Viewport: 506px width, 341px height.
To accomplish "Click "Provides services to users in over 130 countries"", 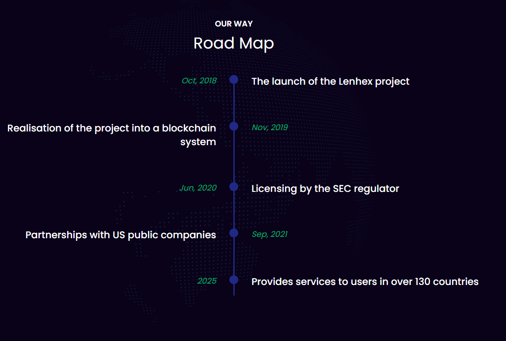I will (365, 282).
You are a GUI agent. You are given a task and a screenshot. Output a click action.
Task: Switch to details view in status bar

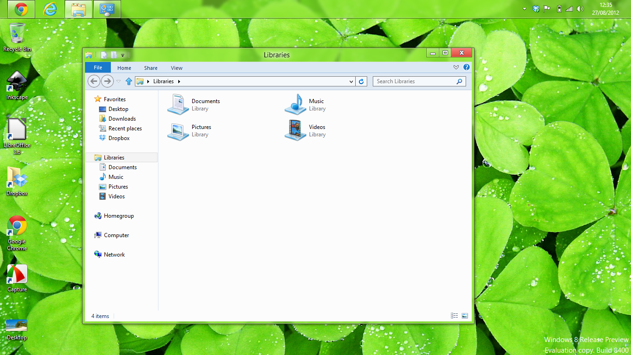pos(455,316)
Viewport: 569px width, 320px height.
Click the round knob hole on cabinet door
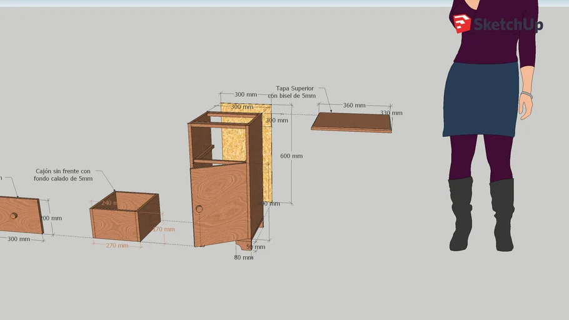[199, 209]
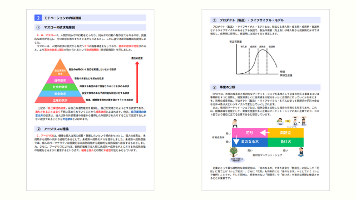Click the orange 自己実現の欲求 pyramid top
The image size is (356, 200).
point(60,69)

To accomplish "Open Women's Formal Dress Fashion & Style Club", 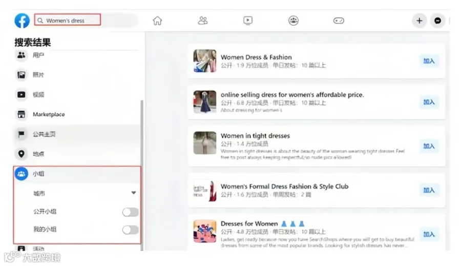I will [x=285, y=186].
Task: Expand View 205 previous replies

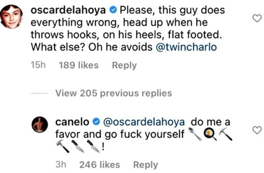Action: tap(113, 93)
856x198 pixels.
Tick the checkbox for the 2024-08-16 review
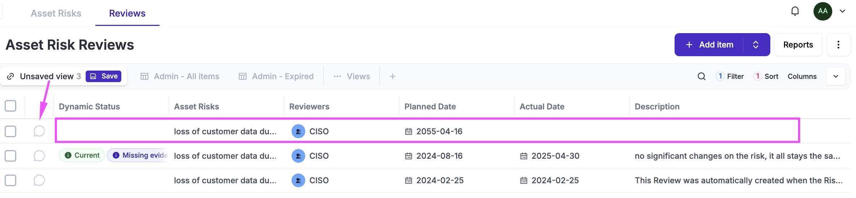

○ ○ ○ ○ ○

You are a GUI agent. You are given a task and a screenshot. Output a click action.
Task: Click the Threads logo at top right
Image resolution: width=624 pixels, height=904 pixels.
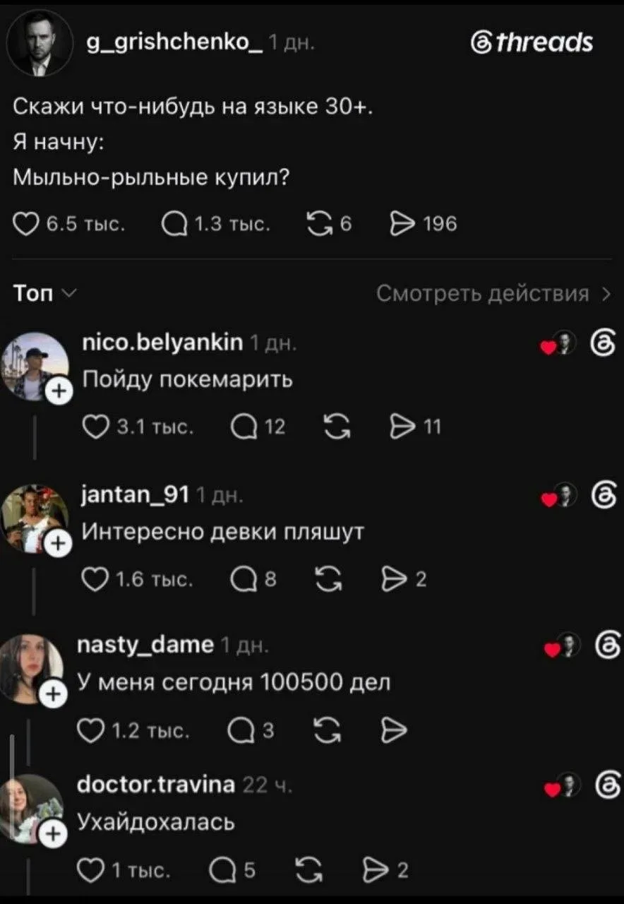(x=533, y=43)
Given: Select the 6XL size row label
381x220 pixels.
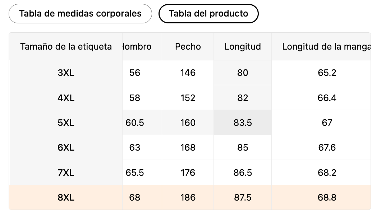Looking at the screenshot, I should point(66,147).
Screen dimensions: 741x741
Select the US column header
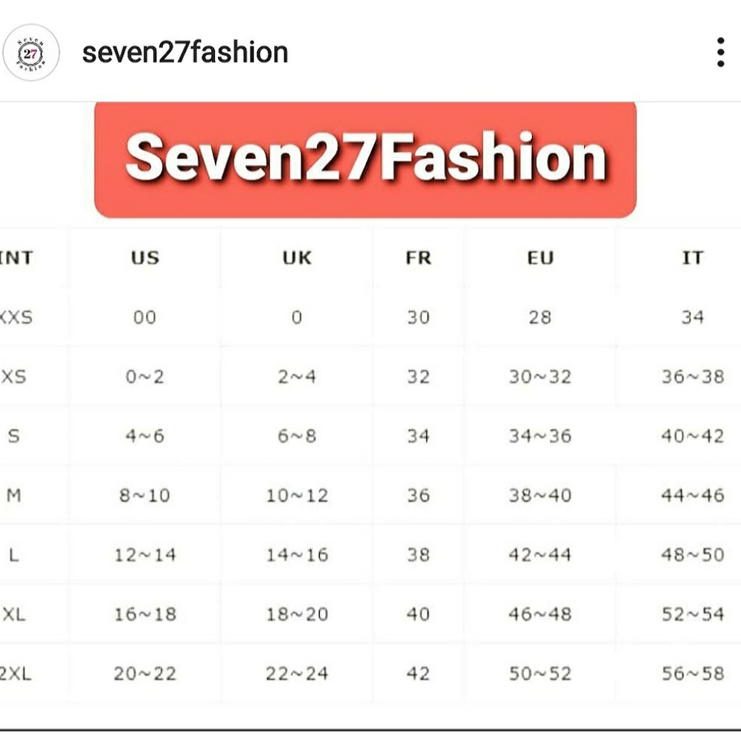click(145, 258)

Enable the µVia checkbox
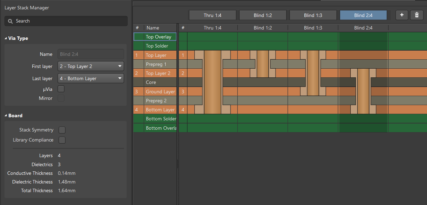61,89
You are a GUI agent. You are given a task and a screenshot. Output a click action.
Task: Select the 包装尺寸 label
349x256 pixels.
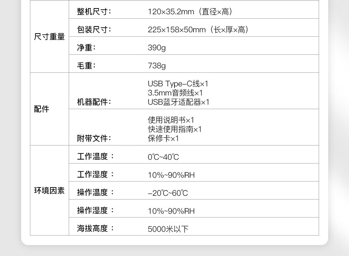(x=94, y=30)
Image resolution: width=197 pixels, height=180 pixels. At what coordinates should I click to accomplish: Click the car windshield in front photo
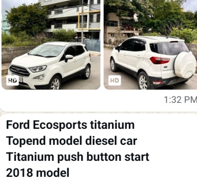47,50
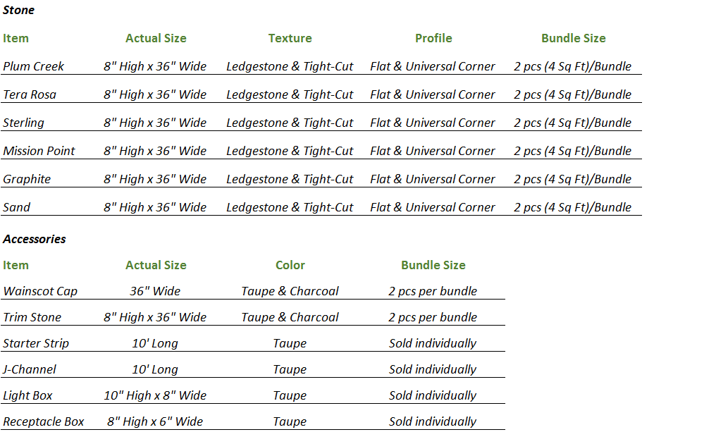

○ ○ ○ ○ ○

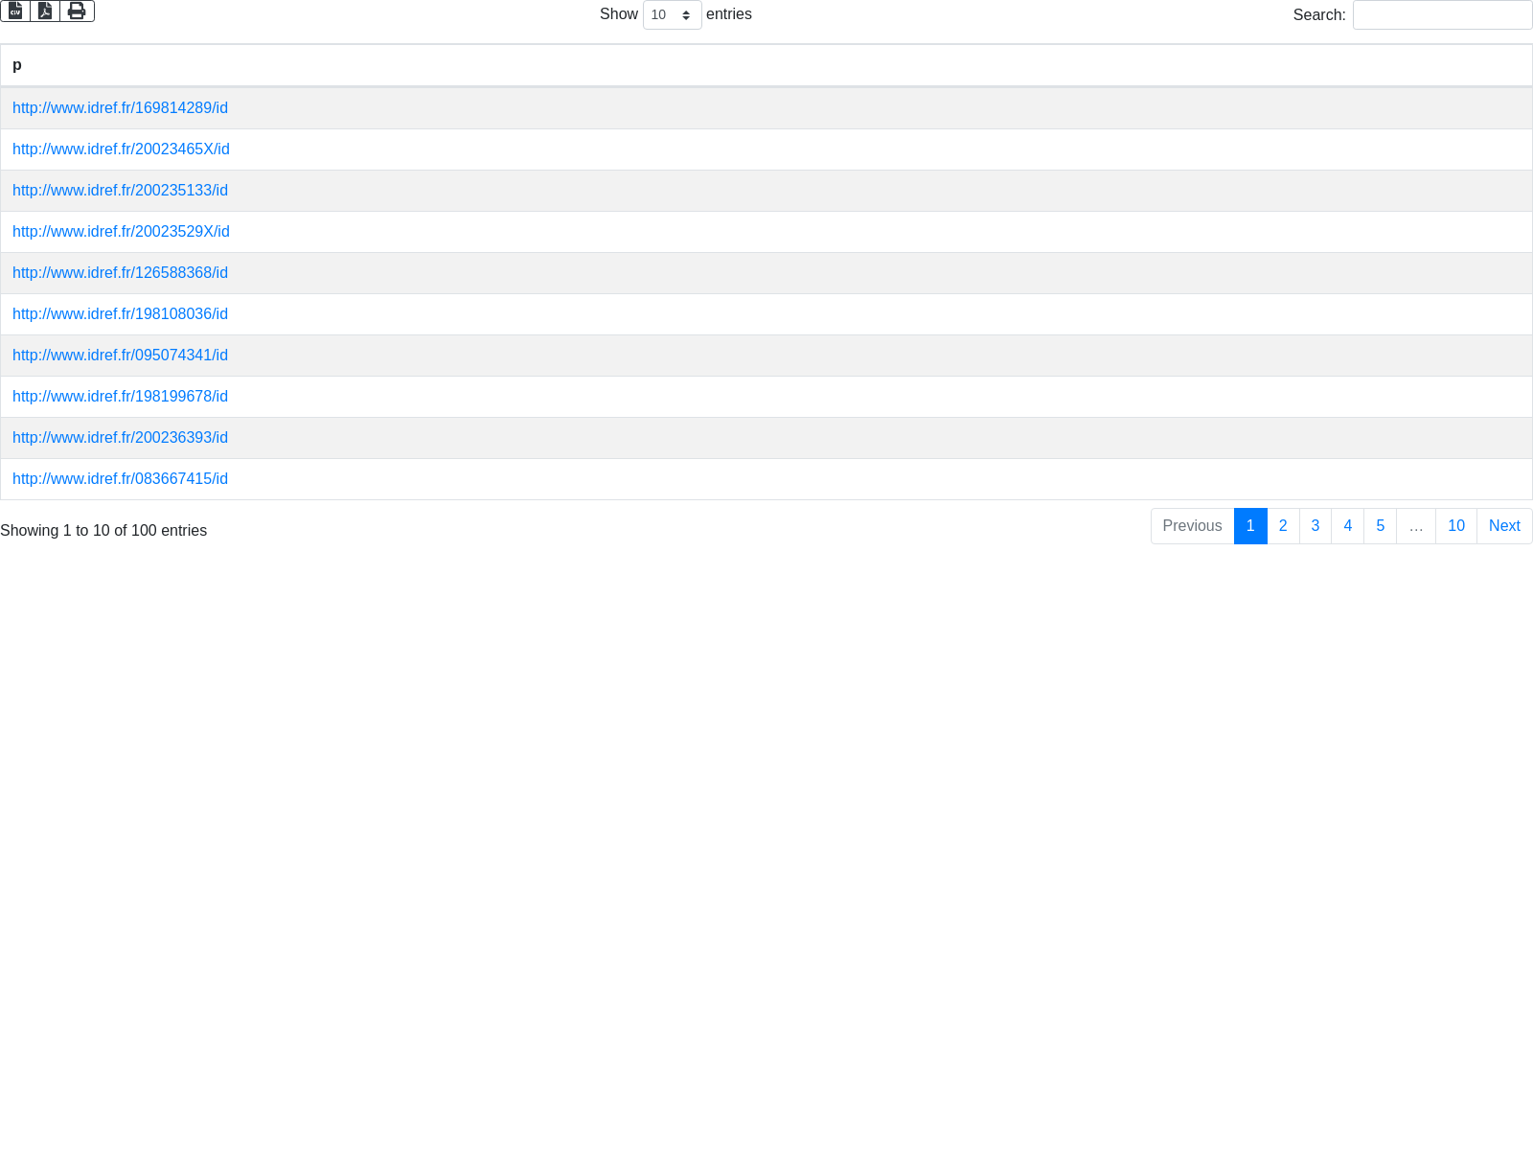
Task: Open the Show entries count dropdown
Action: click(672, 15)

○ ○ ○ ○ ○

Return every line from the entries above that contains the word "label".

» **Answer to the problem**
Given: Select the 6XL size row label
Task: Select the 包装尺寸 label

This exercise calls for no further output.